Klare Vorstellungen formulierte sie auch für die Institutionen, also vor allem Kirchen und Schulen. Die Institutionen, in denen es Missbrauchsfälle gab, sollen auf Wunsch der Betroffenen einmalige Entschädigungen zahlen. Die Summen sollten sich an dem Schmerzensgeld orientieren, dass das Opfer auch vor Gericht hätte erzielen können. Auch die rückwirkende Übernahme von Therapiekosten sowie die Einrichtung einer internen Beschwerdemöglichkeit gehört zu den Empfehlungen für die Institutionen. Offenbar Abstand genommen hat Bergmann von der Idee, dass die Kirchen, Schulen und Sportvereine in einen gemeinsamen Fonds des Bundes und der Länder einzahlen.

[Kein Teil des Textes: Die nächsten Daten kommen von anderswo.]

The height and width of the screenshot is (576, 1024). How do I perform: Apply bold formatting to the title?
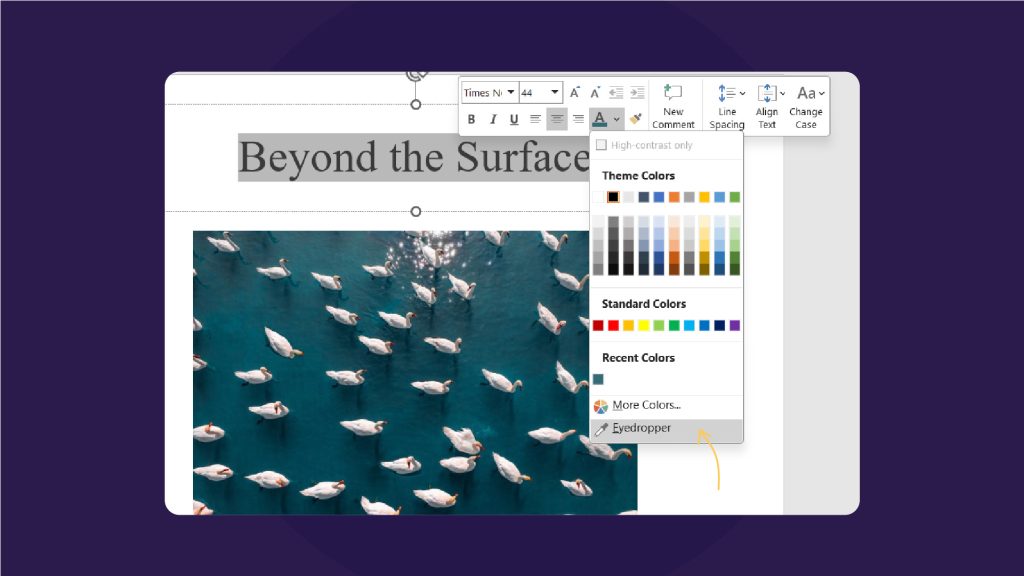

Opfer, deren Fall noch nicht verjährt ist, werden auf den Rechtsweg verwiesen. Bergmann forderte allerdings, das Opferentschädigungsgesetz so zu ändern, dass mehr Betroffene als bisher darüber Heilbehandlungen oder Renten gezahlt bekommen.



Forderung nach einer dauerhaften Anlaufstelle

Die SPD unterstützte Bergmanns Forderung nach einer dauerhaften Anlaufstelle. Das sollte für eine menschliche Gesellschaft selbstverständlich sein, sagte die stellvertretende Vorsitzende der SPD-Bundestagsfraktion, Dagmar Ziegler. Der Bedarf sei offensichtlich geworden.



Die kinderpolitische Sprecherin der Linksfraktion, Diana Golze, forderte Länder und Kommunen auf, genügend Ressourcen zur Verfügung zu stellen. Jugendämter, Jugendeinrichtungen und Beratungsstellen dürften nicht dem kommunalen Sparzwang unterliegen.



Der Runde Tisch Missbrauch war im April 2010 von der Bundesregierung als Reaktion auf die zahlreichen Missbrauchsfälle in der katholischen Kirche und in Internaten eingesetzt worden. Am 6.

Juni kommt das Gremium erneut zu einer Sitzung zusammen, bei der voraussichtlich die Entschädigungsfrage im Zentrum stehen wird. Zum Jahresende soll ein Abschlussbericht vorgelegt werden.